Effectively, in an economy like India, high prices directly impact rural demand as rural spending responds faster to changes in real income. Inflation pulls down spending power, and, thereby, dampens demand conditions. However, such conditions never last long. Once the first signs of a disinflationary trend set in, the interest rate scenario could start moderating, and the central bank's policies too could undergo changes. One of the active trades available to investors is to switch to the very short end of the yield curve and stay invested in liquid assets or funds. This will be helpful in two ways.
Managing Asset Allocation
One, the yield curve is inverted, and there are high short-term rates that could be captured for the portfolio. Two, as market conditions start improving, the funds could be easily switched into long-term investments, including equity investments. The switch idea can be easily executed in the case of malleable portfolios that have clear strategies in place. The switches may be possible in fixed income too, where it is possible to switch into a shorter maturity from the long-end, pick up yield, and also gain on duration. These trades could also be reversed as long-end yields saturate at a later date.
These are some of the ways in which the income-earning capacity of the portfolio can be enhanced in the immediate term. While such things may facilitate some inflows into fixed income, in the immediate term, the longer-term allocation between asset classes will be guided by the fundamental principles of asset allocation.

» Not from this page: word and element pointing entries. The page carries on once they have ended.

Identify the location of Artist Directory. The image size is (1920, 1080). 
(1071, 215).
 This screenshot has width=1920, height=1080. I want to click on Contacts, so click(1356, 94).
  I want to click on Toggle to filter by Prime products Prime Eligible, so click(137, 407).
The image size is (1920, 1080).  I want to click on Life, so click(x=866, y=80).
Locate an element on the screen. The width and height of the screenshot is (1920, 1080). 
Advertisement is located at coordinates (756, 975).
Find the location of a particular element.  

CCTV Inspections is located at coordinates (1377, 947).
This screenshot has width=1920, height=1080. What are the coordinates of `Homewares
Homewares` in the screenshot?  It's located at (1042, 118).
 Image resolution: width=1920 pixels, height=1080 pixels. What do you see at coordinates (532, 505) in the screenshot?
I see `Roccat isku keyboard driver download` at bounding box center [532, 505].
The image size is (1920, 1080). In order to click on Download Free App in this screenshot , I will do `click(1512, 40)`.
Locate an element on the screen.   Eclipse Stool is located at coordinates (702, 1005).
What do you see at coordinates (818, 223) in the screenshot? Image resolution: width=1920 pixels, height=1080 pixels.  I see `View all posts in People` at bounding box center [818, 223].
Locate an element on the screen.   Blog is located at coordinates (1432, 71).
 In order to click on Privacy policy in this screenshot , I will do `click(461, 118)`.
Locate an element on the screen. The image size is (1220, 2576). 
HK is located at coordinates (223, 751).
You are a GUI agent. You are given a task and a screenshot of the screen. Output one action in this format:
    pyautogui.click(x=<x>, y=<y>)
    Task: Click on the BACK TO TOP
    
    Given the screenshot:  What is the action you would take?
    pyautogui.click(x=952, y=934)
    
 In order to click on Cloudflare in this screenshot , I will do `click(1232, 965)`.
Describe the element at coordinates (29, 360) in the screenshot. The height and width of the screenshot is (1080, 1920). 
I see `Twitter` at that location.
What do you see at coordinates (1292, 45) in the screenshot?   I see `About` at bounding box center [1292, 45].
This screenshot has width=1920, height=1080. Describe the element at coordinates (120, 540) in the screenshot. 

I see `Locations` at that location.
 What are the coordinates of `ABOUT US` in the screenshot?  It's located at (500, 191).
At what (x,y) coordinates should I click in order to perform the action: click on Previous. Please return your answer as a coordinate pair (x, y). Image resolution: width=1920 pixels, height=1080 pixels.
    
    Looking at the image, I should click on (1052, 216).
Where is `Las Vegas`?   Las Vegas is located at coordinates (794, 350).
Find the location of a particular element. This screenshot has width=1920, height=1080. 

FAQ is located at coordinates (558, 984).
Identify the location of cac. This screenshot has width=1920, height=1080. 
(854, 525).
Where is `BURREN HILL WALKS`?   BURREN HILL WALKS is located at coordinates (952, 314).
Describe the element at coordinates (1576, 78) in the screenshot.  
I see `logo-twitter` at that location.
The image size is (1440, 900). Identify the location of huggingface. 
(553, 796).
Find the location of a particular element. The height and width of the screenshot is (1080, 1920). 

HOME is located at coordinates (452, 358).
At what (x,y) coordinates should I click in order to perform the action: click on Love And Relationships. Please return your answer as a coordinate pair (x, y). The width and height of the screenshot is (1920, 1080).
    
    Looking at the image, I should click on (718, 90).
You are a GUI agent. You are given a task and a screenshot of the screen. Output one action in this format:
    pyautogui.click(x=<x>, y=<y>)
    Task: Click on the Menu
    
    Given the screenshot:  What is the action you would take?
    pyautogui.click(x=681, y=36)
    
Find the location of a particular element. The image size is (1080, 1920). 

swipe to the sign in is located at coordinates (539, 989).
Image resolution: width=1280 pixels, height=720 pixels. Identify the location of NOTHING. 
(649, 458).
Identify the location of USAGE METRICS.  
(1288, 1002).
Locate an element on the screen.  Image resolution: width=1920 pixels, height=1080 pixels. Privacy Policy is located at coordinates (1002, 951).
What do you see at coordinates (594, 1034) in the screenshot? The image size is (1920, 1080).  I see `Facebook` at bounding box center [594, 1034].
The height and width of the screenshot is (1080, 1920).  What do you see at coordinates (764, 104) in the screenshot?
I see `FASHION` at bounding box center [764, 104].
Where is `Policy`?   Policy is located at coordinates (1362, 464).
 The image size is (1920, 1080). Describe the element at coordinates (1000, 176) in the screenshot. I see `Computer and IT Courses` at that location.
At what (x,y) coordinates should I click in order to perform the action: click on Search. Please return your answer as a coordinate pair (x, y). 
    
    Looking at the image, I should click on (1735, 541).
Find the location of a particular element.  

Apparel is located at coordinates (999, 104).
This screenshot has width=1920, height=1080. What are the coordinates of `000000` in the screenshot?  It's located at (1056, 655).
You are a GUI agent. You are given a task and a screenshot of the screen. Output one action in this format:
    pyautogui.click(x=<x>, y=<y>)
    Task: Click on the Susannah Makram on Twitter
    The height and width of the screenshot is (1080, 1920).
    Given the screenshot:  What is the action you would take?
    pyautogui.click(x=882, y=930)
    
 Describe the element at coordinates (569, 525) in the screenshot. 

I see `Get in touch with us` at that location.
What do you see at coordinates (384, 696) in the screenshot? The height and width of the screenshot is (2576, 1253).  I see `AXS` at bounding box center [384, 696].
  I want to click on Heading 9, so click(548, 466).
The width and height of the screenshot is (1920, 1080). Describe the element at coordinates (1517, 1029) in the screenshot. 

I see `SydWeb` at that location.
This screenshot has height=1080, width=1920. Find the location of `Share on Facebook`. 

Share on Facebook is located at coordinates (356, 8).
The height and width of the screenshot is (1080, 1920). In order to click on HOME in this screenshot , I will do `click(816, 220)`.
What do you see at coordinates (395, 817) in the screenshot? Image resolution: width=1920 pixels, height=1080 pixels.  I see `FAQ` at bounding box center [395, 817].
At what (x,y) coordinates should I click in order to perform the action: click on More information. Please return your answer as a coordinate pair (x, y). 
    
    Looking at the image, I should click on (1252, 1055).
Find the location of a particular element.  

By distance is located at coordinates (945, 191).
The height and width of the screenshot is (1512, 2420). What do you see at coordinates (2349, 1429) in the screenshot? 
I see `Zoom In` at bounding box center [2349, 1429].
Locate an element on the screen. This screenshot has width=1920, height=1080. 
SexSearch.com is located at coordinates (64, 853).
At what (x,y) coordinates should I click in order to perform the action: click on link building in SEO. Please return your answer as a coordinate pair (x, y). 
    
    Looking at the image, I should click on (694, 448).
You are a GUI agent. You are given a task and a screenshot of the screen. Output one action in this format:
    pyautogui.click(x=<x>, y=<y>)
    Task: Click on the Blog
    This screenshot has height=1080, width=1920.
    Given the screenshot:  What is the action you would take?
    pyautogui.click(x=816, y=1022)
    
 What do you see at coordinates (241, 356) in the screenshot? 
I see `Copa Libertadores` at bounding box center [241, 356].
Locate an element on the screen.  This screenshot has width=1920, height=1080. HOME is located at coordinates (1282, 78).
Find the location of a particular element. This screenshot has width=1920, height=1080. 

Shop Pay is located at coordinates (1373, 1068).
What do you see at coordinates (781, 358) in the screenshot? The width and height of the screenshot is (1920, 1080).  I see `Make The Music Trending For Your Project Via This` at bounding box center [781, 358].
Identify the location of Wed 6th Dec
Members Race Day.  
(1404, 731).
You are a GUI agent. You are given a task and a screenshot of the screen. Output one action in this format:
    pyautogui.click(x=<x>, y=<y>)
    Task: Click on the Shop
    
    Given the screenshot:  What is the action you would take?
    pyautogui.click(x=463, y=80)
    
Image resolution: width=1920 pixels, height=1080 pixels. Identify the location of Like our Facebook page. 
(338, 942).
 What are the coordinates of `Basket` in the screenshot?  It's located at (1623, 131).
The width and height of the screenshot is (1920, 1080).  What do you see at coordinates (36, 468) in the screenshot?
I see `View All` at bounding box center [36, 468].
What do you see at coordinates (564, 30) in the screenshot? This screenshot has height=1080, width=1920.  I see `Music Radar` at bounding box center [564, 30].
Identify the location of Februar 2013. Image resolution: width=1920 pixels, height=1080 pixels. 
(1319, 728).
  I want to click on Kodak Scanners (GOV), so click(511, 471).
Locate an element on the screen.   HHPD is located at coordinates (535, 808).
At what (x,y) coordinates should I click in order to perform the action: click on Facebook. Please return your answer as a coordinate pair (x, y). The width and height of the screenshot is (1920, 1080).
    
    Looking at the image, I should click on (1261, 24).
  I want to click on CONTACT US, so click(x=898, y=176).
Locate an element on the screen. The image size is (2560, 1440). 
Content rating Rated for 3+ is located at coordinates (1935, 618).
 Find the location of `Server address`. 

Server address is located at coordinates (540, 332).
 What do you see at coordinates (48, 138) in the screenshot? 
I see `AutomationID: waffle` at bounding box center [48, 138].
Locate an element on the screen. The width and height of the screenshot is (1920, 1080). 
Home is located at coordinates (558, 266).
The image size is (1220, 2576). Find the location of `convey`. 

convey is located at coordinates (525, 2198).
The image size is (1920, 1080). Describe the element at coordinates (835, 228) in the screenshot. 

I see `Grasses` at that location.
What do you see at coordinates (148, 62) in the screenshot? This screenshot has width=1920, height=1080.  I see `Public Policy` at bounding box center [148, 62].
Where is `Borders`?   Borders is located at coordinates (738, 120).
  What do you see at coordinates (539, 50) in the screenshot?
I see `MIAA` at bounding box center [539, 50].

In the case of corporate investors, or even in the case of individual investors with dynamic risk profiling, the fundamental ratios of allocation will not undergo any changes over the long term. This is because the inflation-beating growth that equities provide and the security of a fixed stream of income have a trade-off that is well established beyond any canon or convention.
Joseph Thomas, Head of Research, Emkay Wealth Management. Views are personal, and do not represent the stand of this publication.